EXERCISE GOAL
Look through the data below, and copy each line that carries the word "computer".

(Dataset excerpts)
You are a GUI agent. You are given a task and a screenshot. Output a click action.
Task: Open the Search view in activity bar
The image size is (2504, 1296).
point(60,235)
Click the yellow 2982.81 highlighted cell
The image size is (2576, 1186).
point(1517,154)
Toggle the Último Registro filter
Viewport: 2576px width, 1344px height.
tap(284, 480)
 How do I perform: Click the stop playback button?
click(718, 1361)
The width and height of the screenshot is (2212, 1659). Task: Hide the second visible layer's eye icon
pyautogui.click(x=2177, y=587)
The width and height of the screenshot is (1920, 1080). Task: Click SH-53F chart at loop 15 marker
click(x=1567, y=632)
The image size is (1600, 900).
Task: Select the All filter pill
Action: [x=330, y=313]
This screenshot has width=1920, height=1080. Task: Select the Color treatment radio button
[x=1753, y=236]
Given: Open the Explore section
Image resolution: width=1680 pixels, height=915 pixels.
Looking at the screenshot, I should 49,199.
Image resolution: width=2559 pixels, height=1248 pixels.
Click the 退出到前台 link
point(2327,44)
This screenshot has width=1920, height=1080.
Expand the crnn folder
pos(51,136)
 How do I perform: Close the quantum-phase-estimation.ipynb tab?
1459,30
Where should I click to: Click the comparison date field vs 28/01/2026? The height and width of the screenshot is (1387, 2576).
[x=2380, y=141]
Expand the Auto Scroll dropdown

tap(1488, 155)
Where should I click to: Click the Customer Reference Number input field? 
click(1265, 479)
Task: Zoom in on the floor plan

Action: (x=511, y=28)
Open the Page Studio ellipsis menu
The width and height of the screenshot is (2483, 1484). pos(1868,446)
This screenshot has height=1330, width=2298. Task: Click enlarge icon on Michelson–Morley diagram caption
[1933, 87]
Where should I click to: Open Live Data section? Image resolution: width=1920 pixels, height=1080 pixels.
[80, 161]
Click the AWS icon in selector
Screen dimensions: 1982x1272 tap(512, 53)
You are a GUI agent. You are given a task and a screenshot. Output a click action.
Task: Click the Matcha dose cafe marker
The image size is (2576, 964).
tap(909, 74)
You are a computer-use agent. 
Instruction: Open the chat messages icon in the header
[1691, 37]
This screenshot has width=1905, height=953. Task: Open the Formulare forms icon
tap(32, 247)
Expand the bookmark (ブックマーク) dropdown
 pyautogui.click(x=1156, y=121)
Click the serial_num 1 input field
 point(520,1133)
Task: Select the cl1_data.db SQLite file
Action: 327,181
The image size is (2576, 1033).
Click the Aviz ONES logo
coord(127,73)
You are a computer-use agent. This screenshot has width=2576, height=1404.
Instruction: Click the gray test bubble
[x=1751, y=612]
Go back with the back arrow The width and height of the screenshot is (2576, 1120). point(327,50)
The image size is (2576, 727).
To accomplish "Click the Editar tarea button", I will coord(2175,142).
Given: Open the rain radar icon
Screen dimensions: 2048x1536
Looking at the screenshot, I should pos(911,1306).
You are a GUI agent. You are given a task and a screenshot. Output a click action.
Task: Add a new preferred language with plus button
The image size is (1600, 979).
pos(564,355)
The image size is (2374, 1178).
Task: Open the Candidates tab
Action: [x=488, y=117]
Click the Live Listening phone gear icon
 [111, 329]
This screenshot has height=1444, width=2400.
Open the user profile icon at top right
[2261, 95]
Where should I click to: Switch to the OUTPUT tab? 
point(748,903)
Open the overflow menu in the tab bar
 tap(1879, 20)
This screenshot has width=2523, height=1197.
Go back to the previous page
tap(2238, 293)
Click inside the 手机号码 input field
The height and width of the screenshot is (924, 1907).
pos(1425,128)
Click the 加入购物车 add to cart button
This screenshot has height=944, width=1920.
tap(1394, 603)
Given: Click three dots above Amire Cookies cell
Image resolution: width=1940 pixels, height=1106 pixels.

YOUR RESPONSE
You are a computer-use agent. 
You are a computer-use agent. This screenshot has width=2576, height=1404.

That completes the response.